Alors que l'avant-projet de loi sur l'égalité des droits des personnes
handicapées était transmis au Conseil d'Etat pour avis, c'est le devenir
de la Sécurité Sociale qui a connu les feux de l'actualité. Le coup
de tonnerre est venu d'un militant du Médef, Daniel Bouton, accessoirement
P-D.G de la Société Générale : mise en concurrence avec les assurances
privées, récupération des remboursements de soins sur la succession
des bénéficiaires, augmentation de la Contribution Sociale Généralisée
en fonction de l'âge de l'assuré social, forfait à la charge de l'assuré
sur chaque ordonnance de médicaments ou achat de prothèses, remise en
cause des prises en charge à 100%. A la lecture des propositions de
ce zélé patron, on se demande s'il y aura encore quelque intérêt à cotiser
à l'Assurance Maladie dans l'hypothèse où ces propositions seraient
suivies d'effet. Ceux qui pensent que ça n'arrivera pas devraient se
rappeler le travail de sape mené il y a quatorze ans par un autre militant
du Médef, Denis Kessler, alors Président de la Fédération Française
des Sociétés d'Assurance; une grande partie des mesures qu'il prônait
dans son rapport sur les retraites sont entrées dans la réforme voulue
par le gouvernement Raffarin en 2003. L'immolation de notre Sécurité
Sociale sur l'Autel du Patronat Français prendra peut- être moins de
temps puisque c'est dans six mois que le Ministre de la santé et des
personnes handicapées, Jean- François Mattéi (ou celui qui lui succédera
après les élections de mars) doit présenter son projet de réforme.

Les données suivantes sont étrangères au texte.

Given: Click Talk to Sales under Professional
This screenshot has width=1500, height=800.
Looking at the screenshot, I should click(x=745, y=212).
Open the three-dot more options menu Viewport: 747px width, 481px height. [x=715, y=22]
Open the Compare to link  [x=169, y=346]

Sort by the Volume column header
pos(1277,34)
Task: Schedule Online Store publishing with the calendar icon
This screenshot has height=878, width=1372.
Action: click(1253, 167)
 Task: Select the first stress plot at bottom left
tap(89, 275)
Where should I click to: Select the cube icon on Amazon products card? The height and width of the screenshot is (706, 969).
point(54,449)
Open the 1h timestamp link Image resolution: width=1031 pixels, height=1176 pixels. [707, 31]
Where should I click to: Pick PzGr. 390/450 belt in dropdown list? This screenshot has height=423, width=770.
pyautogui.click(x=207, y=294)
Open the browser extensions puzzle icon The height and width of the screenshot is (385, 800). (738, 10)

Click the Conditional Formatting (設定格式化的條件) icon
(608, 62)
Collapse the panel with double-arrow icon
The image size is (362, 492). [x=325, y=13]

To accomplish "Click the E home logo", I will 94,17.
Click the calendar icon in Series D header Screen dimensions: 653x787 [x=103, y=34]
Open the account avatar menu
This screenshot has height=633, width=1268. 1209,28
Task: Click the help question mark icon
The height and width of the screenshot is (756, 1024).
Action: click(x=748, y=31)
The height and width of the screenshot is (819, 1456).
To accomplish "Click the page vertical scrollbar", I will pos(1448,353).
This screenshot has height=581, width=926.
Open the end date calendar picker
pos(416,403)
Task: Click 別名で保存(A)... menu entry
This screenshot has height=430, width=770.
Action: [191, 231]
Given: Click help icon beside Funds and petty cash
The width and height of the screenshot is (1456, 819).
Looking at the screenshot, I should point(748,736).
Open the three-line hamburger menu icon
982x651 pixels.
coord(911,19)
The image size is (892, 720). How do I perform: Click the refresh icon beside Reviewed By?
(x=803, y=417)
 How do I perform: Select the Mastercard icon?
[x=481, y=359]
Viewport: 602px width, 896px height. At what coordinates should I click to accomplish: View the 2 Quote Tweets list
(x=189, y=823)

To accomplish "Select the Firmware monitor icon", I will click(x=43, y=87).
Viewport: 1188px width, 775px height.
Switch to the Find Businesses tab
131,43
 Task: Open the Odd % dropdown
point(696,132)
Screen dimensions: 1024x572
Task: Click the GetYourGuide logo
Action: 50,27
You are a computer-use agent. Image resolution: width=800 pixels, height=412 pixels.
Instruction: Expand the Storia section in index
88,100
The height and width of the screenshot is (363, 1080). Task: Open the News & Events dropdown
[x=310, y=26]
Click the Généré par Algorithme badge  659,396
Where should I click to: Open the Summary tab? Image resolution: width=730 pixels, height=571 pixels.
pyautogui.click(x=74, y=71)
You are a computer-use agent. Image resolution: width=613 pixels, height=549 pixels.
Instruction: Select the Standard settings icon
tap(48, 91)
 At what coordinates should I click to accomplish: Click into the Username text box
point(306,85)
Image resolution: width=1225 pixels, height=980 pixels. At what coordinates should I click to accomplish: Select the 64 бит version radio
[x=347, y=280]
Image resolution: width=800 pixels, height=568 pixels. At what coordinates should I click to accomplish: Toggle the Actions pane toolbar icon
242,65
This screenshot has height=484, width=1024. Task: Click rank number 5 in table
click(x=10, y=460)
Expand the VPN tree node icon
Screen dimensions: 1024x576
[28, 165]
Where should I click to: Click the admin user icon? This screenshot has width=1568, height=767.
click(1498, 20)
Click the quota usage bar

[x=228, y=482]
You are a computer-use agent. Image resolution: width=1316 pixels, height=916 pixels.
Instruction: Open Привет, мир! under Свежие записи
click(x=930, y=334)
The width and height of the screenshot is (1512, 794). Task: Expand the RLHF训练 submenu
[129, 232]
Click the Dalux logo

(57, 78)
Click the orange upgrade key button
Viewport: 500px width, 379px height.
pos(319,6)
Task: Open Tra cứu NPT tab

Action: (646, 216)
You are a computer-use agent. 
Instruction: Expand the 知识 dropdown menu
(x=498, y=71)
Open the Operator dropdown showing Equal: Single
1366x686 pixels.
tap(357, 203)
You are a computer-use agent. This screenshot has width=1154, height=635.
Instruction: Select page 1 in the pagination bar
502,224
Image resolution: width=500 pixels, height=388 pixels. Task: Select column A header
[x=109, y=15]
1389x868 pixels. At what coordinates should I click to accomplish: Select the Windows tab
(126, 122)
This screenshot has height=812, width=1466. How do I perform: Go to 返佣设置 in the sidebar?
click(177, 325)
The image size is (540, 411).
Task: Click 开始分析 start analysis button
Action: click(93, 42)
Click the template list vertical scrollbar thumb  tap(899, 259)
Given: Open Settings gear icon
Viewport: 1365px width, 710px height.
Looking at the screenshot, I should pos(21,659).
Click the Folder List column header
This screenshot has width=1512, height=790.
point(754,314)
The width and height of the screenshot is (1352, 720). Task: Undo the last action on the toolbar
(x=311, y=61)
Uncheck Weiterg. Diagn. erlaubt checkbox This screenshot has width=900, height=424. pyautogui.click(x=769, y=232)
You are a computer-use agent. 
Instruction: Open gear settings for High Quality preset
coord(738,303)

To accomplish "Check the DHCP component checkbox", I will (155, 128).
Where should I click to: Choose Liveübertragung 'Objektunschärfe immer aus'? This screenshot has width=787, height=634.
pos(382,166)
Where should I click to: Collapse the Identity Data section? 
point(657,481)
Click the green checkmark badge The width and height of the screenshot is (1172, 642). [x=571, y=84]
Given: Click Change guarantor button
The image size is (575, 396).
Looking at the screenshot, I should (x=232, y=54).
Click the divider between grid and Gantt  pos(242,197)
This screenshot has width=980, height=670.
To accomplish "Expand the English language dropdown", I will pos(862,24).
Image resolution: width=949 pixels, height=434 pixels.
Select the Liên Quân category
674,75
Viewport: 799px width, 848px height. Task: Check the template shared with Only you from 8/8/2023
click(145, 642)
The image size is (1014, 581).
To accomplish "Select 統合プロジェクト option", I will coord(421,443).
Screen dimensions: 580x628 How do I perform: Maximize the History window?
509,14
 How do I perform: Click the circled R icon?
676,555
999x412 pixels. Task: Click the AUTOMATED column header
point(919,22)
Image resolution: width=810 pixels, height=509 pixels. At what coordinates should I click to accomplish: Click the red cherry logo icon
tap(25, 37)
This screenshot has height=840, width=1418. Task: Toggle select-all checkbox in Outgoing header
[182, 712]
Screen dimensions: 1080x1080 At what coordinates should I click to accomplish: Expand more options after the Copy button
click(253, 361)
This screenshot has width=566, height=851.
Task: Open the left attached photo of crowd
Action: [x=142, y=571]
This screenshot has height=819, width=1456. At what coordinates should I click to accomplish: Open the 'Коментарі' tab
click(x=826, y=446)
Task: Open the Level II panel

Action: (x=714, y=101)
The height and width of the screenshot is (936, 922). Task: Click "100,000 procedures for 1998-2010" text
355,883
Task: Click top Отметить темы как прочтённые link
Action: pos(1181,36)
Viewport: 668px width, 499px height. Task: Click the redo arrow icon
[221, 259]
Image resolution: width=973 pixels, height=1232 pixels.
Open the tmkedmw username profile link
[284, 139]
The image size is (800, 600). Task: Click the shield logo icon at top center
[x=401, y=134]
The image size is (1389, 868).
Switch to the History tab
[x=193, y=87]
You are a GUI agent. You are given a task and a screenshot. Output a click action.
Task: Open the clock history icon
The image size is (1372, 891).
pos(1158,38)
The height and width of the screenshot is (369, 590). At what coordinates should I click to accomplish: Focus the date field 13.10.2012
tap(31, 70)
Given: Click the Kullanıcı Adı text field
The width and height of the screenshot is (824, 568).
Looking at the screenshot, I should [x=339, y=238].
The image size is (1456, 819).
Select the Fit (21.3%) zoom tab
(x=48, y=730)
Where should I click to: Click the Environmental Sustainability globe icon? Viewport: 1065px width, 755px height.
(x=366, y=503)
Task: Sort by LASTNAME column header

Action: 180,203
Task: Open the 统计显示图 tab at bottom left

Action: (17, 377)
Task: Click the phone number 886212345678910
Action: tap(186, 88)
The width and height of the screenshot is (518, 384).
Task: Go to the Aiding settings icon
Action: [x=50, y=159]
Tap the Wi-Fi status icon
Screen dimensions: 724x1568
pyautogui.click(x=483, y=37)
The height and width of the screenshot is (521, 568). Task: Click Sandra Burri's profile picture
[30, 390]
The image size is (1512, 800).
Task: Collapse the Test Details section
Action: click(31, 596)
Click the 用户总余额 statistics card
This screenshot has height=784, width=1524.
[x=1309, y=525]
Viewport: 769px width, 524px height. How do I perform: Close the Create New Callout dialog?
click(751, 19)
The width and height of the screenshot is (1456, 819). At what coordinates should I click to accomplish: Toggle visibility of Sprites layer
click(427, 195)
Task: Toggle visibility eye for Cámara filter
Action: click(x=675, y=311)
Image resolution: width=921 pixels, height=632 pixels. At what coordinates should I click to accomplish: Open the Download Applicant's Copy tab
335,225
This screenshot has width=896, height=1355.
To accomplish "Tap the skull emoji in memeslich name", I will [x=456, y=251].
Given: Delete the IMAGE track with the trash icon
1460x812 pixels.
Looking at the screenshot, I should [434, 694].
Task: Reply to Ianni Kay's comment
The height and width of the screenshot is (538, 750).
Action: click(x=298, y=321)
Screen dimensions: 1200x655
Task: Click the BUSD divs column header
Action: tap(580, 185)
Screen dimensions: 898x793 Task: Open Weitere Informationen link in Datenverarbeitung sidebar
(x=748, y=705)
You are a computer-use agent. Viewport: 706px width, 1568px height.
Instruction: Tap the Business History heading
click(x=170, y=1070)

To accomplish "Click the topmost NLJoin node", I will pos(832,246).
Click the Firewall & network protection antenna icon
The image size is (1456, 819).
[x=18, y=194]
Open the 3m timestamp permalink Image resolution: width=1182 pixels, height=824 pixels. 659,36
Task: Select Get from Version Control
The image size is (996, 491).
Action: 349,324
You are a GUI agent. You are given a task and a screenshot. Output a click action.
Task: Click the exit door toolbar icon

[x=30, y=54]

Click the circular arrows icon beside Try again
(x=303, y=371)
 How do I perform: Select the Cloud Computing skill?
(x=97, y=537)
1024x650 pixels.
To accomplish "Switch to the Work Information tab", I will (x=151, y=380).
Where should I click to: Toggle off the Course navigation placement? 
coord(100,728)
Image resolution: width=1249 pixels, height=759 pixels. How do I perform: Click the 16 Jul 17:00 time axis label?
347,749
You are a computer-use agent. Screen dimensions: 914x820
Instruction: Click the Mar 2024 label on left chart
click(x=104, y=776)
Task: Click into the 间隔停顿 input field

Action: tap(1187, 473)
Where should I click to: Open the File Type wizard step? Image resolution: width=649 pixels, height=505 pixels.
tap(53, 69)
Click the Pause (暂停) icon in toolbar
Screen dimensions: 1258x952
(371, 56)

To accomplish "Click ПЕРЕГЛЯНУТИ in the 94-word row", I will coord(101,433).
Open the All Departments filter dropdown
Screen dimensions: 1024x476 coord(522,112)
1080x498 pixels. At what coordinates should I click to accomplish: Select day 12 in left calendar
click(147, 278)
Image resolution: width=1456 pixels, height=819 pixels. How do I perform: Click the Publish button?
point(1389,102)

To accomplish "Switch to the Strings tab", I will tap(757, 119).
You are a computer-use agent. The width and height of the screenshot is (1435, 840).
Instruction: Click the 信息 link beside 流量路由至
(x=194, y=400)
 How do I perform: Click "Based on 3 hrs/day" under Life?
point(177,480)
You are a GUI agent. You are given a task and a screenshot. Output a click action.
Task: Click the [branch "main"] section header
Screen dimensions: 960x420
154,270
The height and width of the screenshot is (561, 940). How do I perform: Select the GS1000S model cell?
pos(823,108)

Le même ministre, et peut-être également Marie-Thérèse Boisseau, devront
mener une autre bataille pour faire passer au Parlement leur projet
de loi d'égalité des droits des personnes handicapées. Leur texte a
suscité une opposition quasi- unanime, tout juste soutenu par l'Unapei,
association qui peine à couper le cordon ombilical avec son ancien Directeur
Général et actuel Délégué Interministériel aux personnes handicapées
Patrick Gohet. Les personnes handicapées et les associations attendaient
une véritable réforme, elles n'ont reçu qu'une vague réécriture des
lois existantes auxquelles sont accolées quelques bonnes intentions,
l'ensemble bardé de décrets. Quand on se rappelle que la moitié des
décrets d'application de la précédente loi d'orientation, votée en 1975,
n'ont jamais été publiés, on peut légitimement douter de la viabilité
de la déjà bancale loi Boisseau. Ne doutons pas que la très médiatique
psychanalyste et universitaire Julia Kristeva, qui forte du soutien
de Jacques Chirac a su envahir le monde du handicap au point que peu
de manifestations ont lieu sans son parrainage, saura monter au moyen
des Etats- Généraux qu'elle prépare l'opération de propagande qui jettera
au public la poudre aux yeux qui va bien.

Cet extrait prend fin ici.